* **Dettagli del compito**:
Per favore, ricopia esattamente tutte le righe del materiale qui sotto, senza riportare le immagini nella risposta.

(Voci tratte da una raccolta)
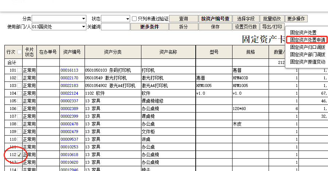The width and height of the screenshot is (328, 171).
Task: Click the 设置页行数 button
Action: click(x=246, y=27)
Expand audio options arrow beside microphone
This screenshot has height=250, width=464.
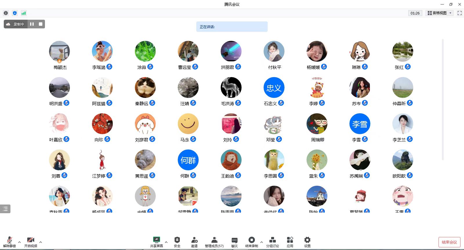[19, 242]
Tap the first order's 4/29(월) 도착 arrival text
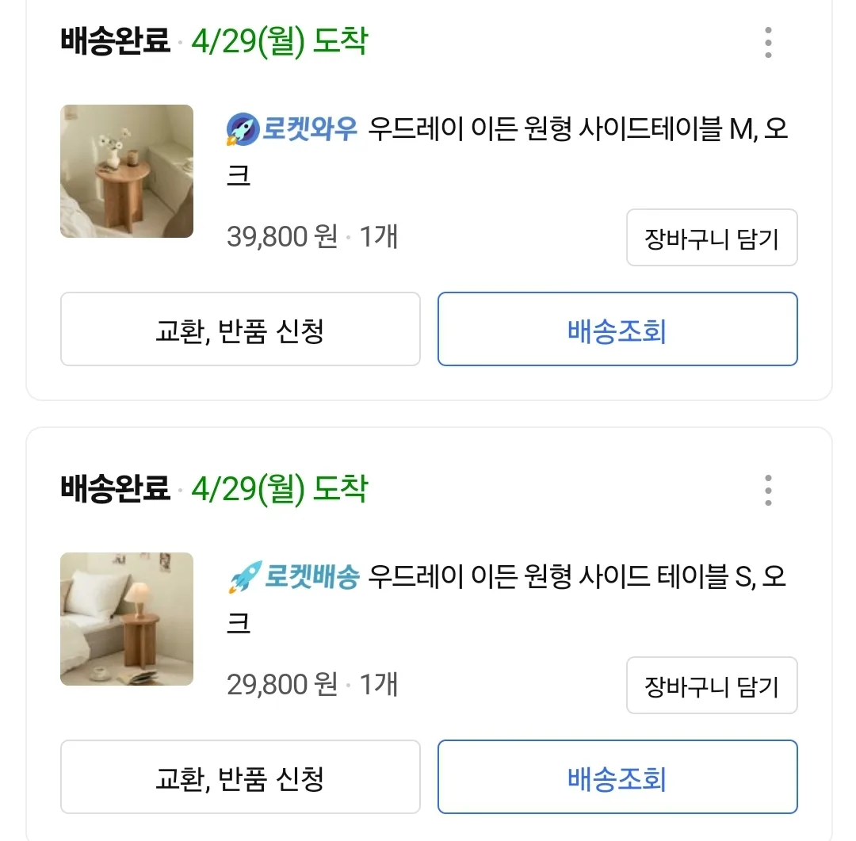The height and width of the screenshot is (841, 856). tap(280, 41)
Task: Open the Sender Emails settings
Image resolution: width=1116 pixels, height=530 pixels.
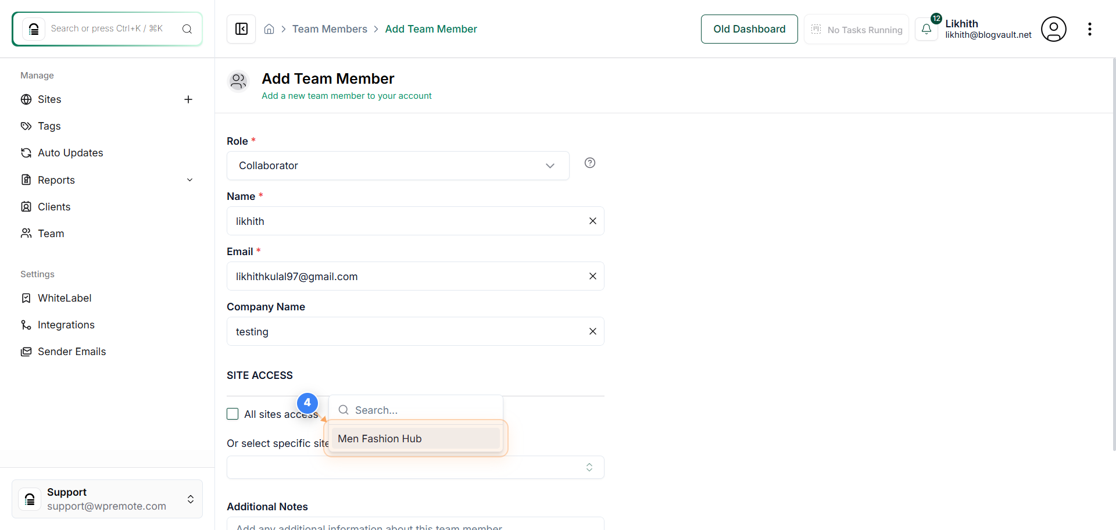Action: point(71,352)
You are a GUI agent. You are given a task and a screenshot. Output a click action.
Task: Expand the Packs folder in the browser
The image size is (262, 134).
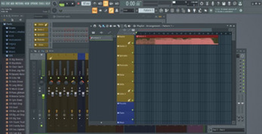tap(5, 24)
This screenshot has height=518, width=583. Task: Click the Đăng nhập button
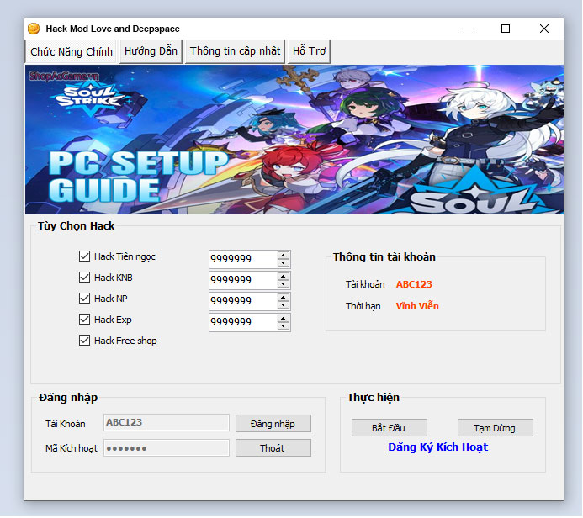(273, 424)
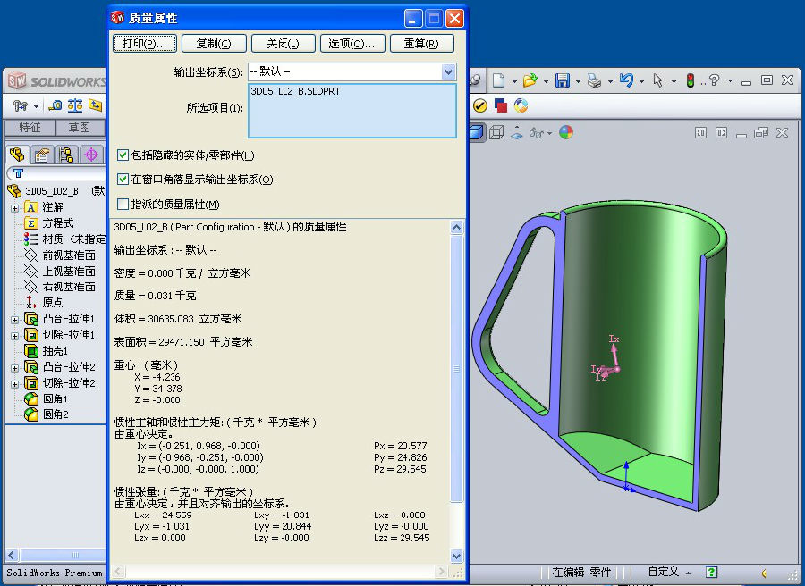Viewport: 805px width, 586px height.
Task: Open the 输出坐标系 dropdown
Action: [x=448, y=71]
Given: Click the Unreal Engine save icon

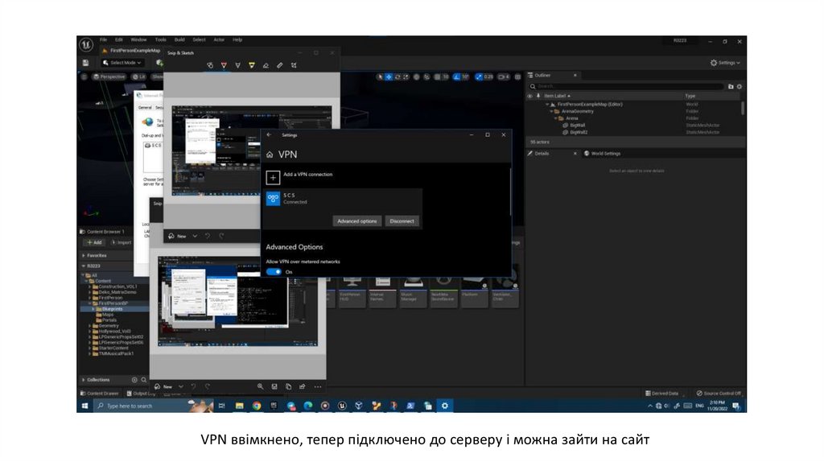Looking at the screenshot, I should click(85, 62).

* **Risposta corretta**:
The width and height of the screenshot is (328, 171).
Task: Click the 设置页行数 button
Action: click(x=246, y=27)
Expand audio options arrow beside microphone
This screenshot has height=250, width=464.
[19, 242]
Tap the first order's 4/29(월) 도착 arrival text
The height and width of the screenshot is (841, 856). tap(280, 41)
Task: Open the Sender Emails settings
Image resolution: width=1116 pixels, height=530 pixels.
Action: point(71,352)
You are a GUI agent. You are given a task and a screenshot. Output a click action.
Task: Expand the Packs folder in the browser
The image size is (262, 134).
tap(5, 24)
This screenshot has height=518, width=583. Task: Click the Đăng nhập button
(273, 424)
Viewport: 805px width, 586px height.
Task: Open the 输出坐标系 dropdown
Action: [x=448, y=71]
Given: Click the Unreal Engine save icon

Looking at the screenshot, I should click(85, 62).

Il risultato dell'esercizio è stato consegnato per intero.